In summary, expansion increased with increasing concentration of NaOH solution, demonstrating that reactivity increases with increasing availability of alkali. Additionally, the rate of expansion (slope of the expansion curves) was observed to increase with increasing alkali concentration in the bath solution. An induction period was observed for bars exposed to 0.4 M NaOH, and although this is not traditional threshold behavior, it does indicate that there is a mechanism affecting the time for expansion to occur at lower alkali testing environments. As data collection was limited to 28 days, the maximum possible expansion has not been determined. Further measurements at greater ages will be carried out to identify any long-term influence of alkali solution concentration on expansion to attempt to identify the origins of the expansion behavior observed, with the aim of differentiating between threshold behavior and the degree of reaction controlled as the reactivity or concentration of the immersion solution.
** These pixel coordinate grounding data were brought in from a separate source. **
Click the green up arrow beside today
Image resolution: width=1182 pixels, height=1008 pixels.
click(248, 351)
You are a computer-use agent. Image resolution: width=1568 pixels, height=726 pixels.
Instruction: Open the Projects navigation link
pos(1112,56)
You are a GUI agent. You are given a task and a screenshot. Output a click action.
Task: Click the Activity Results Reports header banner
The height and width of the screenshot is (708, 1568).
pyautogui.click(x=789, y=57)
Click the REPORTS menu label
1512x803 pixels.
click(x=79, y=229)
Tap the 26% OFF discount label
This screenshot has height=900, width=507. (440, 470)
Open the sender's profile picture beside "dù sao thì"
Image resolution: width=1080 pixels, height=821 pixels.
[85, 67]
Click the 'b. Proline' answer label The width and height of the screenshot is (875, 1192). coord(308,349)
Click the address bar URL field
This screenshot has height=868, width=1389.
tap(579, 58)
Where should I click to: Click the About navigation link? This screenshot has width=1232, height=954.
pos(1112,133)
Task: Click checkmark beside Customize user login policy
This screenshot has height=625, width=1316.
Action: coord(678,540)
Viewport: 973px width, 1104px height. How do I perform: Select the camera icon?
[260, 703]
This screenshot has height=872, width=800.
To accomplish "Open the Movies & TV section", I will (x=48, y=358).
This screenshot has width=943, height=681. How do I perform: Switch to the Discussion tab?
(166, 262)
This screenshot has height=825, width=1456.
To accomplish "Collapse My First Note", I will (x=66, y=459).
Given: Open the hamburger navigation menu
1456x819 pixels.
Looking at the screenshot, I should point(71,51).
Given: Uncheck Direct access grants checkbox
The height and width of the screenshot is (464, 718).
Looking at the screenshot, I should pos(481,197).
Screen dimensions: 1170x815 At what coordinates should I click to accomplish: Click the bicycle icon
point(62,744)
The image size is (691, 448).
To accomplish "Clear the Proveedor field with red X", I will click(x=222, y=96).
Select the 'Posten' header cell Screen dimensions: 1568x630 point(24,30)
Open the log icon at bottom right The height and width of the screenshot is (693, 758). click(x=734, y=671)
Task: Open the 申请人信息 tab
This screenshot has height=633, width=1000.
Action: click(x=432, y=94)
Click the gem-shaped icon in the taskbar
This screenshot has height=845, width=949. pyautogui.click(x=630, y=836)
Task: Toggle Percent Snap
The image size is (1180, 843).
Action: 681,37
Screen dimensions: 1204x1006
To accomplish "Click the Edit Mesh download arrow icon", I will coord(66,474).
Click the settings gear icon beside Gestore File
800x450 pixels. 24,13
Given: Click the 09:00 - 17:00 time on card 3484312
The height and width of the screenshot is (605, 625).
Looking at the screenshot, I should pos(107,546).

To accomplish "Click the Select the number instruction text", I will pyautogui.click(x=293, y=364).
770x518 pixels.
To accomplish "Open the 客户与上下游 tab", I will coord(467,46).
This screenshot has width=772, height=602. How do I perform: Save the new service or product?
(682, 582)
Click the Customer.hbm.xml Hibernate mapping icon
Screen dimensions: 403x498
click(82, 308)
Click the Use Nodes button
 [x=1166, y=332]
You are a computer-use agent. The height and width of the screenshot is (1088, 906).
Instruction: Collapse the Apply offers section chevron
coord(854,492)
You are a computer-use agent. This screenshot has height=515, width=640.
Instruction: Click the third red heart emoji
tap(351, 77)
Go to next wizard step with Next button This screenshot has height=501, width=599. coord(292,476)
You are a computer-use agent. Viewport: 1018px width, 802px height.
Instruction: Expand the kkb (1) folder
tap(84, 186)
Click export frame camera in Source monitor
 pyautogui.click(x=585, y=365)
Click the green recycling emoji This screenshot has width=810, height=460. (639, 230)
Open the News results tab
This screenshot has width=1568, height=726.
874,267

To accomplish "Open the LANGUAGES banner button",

The incorporation of SCMs in the mortar mix significantly reduced expansion, which indicated mitigation, but further measurement is required to ensure that SCMs are not mitigating the reaction only in the short term and delaying the onset of expansion.

4 Conclusions

As the alkali solution concentration increases, mortar bar expansion increases, which indicates a relationship between alkali hydroxide concentration and ASR reaction severity. Threshold behavior, as defined by RILEM, was not observed for this aggregate at lower alkali levels; however, an induction period before the onset of significant expansion was observed at the lower alkali bath concentration of 0.4 M. The expansion data presented here is limited to the timeframe of the AMBT testing criteria, so further extending AMBT experiment timeframes may clarify the relationship between alkali concentration and extent of the ASR reaction with time, including the maximum observed expansion. The investigation demonstrated that both FA and S mitigate ASR-induced expansion in aggressive accelerated reaction environments during testing at incremental concentrations up to 1 M NaOH.